### Problem:
In the data below, which lines hold the word "computer"? Copy them.

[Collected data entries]

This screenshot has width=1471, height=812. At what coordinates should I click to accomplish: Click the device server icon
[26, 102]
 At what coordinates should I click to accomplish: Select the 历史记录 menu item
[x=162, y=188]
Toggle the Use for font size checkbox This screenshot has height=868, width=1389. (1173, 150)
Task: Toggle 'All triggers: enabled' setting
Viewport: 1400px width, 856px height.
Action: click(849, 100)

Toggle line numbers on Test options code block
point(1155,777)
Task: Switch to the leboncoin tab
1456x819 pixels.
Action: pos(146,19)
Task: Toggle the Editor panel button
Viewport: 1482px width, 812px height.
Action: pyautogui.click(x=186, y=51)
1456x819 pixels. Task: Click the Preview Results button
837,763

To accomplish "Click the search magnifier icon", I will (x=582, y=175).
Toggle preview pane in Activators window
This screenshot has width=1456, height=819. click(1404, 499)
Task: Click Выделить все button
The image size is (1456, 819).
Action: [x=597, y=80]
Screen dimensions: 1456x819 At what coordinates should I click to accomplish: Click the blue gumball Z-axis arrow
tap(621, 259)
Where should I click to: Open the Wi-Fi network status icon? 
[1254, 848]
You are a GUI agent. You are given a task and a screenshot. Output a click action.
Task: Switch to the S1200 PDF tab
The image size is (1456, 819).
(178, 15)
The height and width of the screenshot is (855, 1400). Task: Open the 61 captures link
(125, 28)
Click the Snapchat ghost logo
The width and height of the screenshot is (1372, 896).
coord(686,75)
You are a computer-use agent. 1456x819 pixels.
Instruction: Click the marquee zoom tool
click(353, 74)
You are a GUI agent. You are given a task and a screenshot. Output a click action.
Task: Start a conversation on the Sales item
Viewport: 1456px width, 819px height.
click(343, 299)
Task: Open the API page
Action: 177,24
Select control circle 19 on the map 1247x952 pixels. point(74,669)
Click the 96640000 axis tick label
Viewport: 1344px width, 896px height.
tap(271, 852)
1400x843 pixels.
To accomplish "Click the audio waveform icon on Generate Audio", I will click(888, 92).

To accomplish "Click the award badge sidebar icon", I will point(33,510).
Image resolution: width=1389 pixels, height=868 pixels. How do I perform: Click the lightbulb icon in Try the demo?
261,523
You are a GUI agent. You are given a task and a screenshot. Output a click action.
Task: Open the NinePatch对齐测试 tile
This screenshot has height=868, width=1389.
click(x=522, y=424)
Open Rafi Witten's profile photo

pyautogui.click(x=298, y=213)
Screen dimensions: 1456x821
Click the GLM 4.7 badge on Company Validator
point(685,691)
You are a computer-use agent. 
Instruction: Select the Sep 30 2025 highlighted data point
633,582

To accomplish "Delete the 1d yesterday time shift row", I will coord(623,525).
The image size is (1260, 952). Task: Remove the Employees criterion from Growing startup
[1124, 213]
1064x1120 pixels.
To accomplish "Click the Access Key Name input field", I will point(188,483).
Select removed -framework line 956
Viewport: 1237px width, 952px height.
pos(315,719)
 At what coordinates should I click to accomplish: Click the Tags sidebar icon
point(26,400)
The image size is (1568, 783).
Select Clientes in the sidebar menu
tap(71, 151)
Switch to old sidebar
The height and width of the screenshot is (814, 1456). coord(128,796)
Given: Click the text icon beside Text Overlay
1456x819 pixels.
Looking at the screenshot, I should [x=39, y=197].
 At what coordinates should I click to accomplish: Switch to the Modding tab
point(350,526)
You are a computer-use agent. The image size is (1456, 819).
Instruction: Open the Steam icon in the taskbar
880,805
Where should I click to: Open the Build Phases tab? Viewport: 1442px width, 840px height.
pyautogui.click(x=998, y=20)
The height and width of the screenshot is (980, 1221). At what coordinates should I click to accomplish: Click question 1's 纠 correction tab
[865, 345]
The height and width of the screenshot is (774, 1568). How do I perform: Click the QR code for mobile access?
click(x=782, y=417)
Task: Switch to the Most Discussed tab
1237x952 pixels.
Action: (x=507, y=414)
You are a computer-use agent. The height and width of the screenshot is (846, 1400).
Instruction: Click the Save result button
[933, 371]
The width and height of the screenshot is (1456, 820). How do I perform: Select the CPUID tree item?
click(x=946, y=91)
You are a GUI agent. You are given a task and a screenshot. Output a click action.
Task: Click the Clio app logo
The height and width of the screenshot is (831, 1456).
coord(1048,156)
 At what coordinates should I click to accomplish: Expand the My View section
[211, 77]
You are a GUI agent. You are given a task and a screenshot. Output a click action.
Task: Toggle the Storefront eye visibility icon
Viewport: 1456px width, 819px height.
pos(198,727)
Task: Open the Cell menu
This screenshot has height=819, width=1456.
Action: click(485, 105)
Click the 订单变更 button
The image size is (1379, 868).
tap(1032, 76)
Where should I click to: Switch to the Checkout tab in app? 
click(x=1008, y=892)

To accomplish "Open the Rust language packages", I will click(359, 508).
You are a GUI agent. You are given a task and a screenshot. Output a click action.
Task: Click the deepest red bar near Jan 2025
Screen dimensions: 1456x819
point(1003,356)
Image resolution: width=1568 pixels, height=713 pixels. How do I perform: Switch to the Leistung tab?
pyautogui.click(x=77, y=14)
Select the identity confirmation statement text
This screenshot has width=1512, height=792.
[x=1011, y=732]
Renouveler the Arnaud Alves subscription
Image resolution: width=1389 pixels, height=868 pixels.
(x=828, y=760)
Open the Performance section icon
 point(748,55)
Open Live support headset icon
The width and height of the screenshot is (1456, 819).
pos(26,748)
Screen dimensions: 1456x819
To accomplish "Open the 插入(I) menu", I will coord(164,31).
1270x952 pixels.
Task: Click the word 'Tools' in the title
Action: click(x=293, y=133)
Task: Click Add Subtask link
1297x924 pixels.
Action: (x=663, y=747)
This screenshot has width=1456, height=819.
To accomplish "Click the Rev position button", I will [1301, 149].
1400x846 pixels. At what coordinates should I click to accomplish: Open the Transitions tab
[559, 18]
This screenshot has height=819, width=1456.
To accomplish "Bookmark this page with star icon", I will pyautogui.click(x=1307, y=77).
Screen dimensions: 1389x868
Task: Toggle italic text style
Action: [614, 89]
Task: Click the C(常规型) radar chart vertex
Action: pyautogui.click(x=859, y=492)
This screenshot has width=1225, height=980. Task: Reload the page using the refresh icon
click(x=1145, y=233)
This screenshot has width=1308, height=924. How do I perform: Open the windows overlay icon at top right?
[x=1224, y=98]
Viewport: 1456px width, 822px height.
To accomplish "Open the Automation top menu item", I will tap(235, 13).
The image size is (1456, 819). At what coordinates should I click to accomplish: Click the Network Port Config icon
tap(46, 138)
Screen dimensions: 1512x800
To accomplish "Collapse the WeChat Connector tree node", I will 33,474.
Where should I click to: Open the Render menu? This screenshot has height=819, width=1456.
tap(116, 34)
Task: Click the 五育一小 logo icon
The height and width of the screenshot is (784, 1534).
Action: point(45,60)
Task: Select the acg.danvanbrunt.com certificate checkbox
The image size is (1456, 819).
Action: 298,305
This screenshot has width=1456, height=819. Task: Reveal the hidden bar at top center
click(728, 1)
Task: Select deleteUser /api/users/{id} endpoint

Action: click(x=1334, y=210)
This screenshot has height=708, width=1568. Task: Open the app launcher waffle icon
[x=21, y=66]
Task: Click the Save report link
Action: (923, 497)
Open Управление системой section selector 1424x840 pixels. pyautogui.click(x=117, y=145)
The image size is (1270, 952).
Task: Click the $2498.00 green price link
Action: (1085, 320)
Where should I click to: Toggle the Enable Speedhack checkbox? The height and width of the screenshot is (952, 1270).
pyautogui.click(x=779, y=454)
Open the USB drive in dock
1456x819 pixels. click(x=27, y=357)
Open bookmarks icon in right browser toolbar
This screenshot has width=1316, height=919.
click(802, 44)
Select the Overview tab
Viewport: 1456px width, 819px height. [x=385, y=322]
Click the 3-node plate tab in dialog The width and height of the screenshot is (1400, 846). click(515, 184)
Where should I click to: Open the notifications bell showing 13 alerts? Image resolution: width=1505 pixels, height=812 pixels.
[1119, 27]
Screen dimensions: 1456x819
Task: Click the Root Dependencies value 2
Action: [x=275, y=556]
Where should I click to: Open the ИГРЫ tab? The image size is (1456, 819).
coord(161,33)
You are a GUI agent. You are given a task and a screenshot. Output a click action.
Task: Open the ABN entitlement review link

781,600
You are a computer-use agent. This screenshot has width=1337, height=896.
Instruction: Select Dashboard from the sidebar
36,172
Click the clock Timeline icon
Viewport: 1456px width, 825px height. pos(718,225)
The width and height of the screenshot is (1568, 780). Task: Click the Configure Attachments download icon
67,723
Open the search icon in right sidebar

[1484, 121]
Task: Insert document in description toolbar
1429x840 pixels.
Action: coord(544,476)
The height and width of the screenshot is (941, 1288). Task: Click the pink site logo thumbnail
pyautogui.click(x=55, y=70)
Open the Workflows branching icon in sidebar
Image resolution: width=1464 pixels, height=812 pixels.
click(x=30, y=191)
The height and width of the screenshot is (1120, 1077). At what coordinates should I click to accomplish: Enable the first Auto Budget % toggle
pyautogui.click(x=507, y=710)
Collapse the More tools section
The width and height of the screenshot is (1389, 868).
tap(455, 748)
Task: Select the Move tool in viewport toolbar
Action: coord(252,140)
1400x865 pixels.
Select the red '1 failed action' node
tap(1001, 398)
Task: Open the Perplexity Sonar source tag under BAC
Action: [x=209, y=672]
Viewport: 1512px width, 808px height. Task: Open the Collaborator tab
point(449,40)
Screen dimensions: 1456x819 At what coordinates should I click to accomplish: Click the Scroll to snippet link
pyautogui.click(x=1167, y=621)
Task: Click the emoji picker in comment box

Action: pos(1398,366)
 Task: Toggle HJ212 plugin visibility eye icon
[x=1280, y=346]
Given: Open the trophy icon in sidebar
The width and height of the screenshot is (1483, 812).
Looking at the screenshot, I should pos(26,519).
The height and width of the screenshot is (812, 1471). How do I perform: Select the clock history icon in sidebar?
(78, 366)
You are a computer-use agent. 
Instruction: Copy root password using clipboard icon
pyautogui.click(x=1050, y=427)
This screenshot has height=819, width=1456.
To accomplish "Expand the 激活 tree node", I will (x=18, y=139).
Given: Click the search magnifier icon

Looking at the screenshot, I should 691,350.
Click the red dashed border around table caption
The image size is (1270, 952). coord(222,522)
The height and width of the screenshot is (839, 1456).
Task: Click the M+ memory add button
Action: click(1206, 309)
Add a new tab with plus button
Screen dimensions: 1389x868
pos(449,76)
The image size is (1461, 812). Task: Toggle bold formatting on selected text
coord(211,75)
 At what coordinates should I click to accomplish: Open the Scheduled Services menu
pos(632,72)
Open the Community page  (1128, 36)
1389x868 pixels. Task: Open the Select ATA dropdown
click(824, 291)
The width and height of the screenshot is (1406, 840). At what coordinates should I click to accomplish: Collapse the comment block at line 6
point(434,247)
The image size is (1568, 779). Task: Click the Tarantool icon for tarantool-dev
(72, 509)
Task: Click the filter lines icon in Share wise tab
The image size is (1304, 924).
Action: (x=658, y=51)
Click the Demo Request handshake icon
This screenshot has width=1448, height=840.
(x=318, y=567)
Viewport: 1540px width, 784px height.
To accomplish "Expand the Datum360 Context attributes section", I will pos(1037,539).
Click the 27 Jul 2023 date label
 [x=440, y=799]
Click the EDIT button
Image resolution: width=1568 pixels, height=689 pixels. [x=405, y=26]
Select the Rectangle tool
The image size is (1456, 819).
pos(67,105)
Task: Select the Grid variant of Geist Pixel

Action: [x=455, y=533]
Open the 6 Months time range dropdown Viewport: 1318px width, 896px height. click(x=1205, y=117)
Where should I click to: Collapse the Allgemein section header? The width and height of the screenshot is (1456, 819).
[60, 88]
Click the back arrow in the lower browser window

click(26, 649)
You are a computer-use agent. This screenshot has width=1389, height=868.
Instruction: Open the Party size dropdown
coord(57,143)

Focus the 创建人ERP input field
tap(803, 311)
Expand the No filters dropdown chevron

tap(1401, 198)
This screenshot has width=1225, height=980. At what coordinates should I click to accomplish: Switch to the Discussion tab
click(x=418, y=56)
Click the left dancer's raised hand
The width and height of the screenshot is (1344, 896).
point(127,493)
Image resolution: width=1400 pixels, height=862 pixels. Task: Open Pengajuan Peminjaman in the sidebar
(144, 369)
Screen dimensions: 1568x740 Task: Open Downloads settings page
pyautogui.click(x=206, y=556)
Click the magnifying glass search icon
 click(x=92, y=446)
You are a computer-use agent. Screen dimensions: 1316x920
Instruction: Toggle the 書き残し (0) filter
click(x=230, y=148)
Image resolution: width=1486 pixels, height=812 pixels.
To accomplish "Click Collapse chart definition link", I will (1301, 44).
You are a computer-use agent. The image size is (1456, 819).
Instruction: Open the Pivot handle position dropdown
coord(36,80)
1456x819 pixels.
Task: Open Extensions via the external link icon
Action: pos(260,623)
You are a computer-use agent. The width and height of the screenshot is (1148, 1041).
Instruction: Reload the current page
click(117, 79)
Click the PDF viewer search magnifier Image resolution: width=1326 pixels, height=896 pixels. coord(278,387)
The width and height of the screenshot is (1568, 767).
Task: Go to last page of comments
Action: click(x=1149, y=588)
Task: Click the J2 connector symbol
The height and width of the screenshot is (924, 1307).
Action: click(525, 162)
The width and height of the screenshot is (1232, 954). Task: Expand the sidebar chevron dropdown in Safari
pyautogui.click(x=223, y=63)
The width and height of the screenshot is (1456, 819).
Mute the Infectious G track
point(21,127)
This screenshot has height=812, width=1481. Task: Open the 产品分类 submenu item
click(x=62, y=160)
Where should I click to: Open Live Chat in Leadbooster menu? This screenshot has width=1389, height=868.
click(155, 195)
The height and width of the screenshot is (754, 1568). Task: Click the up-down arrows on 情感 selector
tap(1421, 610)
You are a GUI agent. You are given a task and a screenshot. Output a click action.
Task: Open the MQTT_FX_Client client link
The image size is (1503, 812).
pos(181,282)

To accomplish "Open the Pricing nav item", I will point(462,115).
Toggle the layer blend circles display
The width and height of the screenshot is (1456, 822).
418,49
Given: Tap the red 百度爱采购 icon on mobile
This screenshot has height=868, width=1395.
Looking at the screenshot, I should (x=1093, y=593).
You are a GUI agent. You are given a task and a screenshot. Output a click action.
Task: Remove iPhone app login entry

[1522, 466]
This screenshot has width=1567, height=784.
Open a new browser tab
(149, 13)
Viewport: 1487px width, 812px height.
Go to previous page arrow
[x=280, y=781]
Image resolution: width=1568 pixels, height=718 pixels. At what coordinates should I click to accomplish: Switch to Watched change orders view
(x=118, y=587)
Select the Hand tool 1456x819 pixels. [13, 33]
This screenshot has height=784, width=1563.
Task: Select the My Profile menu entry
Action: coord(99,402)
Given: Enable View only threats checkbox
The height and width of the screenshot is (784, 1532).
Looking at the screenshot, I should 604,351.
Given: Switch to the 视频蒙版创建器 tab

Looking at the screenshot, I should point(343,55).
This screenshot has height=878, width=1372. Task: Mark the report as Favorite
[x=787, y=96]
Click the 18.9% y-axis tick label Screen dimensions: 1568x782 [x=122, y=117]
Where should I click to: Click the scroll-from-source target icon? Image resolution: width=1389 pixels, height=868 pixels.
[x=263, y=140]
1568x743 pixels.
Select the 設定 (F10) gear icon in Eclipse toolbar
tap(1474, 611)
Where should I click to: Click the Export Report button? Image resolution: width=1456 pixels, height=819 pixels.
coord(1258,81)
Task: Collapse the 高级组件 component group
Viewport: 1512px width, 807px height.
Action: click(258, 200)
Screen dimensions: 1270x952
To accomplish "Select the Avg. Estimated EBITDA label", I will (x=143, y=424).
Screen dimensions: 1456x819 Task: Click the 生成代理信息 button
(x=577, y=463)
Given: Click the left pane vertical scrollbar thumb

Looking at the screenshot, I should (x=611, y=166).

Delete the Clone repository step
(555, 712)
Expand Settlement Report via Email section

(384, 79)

### Answer to this task:
You are a computer-use agent. 1456x819 pixels.
You are a computer-use agent. 
You are a computer-use agent. The image size is (1456, 819).
You are a computer-use agent. The height and width of the screenshot is (846, 1400).
You are a computer-use agent. This screenshot has width=1337, height=896.
You are a computer-use agent. 
You are a computer-use agent. This screenshot has width=1389, height=868.
You are a computer-use agent. Screen dimensions: 1316x920
You are a computer-use agent. The image size is (1456, 819).
You are a computer-use agent. The width and height of the screenshot is (1148, 1041).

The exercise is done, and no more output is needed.